It is possible to extend the function first to $ Q=[0,T]\times \Omega$ and then to $\mathbb{R}^{N+1}$. The second step is covered by a general statement for anisotropic Besov spaces, theorem 18.5 in [O. V.Besov, V. I.Il'in, S. M.Nikolskii, Integral representations of functions and imbedding theorems].
To extend a function $\varphi\in C^{\frac{k+\alpha}{2};k+\alpha}([0,T]\times\partial\Omega)$ to $C^{\frac{k+\alpha}{2};k+\alpha}(\bar Q)$ one can use a solution of some auxiliary BVP problem for the heat operator $L=\partial_t-\Delta$, since for solutions the required smooothnes is known.
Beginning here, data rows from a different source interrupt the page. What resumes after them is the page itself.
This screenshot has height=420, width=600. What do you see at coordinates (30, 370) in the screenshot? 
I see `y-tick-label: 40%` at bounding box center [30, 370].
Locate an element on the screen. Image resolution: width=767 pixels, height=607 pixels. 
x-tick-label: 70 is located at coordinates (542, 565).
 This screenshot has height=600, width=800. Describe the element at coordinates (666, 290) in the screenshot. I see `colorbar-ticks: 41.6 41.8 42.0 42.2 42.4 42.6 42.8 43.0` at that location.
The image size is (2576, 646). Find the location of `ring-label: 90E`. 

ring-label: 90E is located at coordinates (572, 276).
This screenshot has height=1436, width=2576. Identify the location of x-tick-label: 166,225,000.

First let's extend $\varphi$ to $\tilde\varphi\in C^{\frac{k+\alpha}{2};k+\alpha}([-T,T]\times\partial\Omega)$ for $t<0$ as a linear combination of functions of the form $\varphi(x,-t/i)$, $i=1,\ldots,k+1$. This construction is in effect one-dimensional and is described in Lemma 6.37 in [D. Gilbarg, N. Trudinger. Elliptic Partial Differential Equations of Second Order]. Let $\varkappa\in C^\infty_0(\mathbb R) $ be s.t. $\varkappa(t)=1$ for $t\ge0$ and $\varkappa(t)=0$ for $t\le -T/2$. Put $\hat \varphi=\tilde\varphi\varkappa$. Now the solution of thw BVP
$$\left\{
\begin{eqnarray}
Lu&=&0,\\
u|_{[-T,T]\times\partial\Omega}&=&\hat\varphi,\\
u|_{t=-T}&=&0,
\end{eqnarray}
\right.
$$
belongs to $C^{\frac{k+\alpha}{2};k+\alpha}([-T,T]\times\Omega)$. The compatibility conditions hold because initial and boundary conditions (for $t<-T/2$) are zero.